Delicious-sounding sauces aside, Lam’s experimental fried chicken concept is also notable because it’s based on the concept of a ghost kitchen: a delivery and pick-up only kitchen that has no brick-and-mortar presence, focusing the branding on the product rather than the restaurant experience. Ghost kitchens from Miami-based brand Reef have quietly established themselves in Portland, sometimes drawing ire—refer back to April 2020, when David Chang’s Fuku fried chicken ghost kitchen opened for delivery during the pandemic and quickly closed due to public outcry in favor of supporting local restaurants. Portland restaurant group ChefStable has also ventured into ghost kitchen territory, and so has Andy Ricker of now-closed Pok Pok; chef Doug Miriello, most famously of Dimo’s Apizza, has launched delivery-only fried chicken and delivery-only salads out of the ChefStable catering kitchen, while Ricker partnered with Reef Kitchens for a limited time to sell his famous fish sauce wings.

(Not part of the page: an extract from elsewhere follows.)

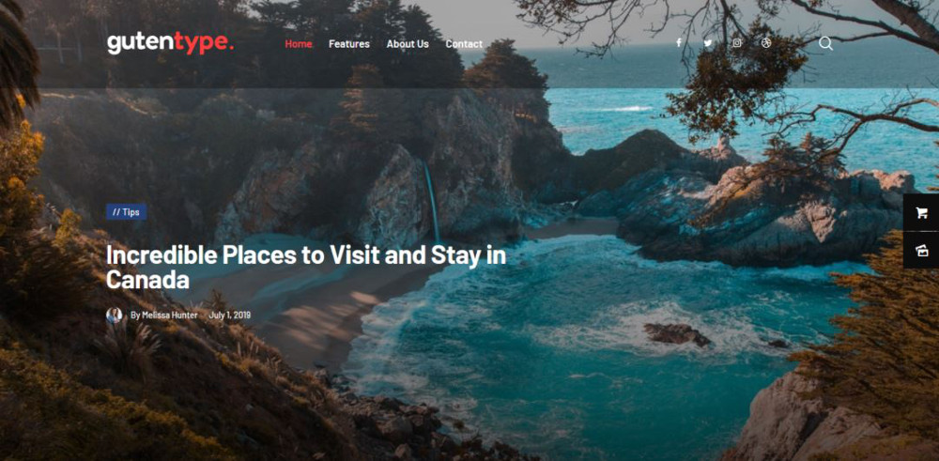
Task: Open site search via magnifier icon
Action: 825,43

“Ghost kitchens are a huge buzzword right now,” Lam says. “Honestly, there’s so much politics going into this concept. It almost feels like [a] corporation versus brick-and-mortar, mom and pop situation, [but] I know so many chefs out there right now that are entertaining this idea.... Most chefs ... fulfill [their] identity by carrying it out through their brick and mortar, but right now, how do you bridge that gap when you take away the brick and mortar? So what we’re focusing on as a team is bridging that gap, and making it almost like a lifestyle brand that you relate to on an online platform. We’re trying to show people what our brand is ... and it doesn’t feel too sterile, and it reflects the experience that we’re having in Portland. All the guests that eat my chicken and eat my food, I want them to feel like I’m still cooking for them.”
Lam plans to add a fun, experiential element to her ghost kitchen by creating an online community. There’ll be live-streamed material on IGTV or Twitch—things like talk shows, game shows, and comedy shows that customers can tune into while eating their chicken wings from the comfort of their own homes. “We want to have it represent the people who are in our lives, who inspire us, and who we inspire,” Lam says.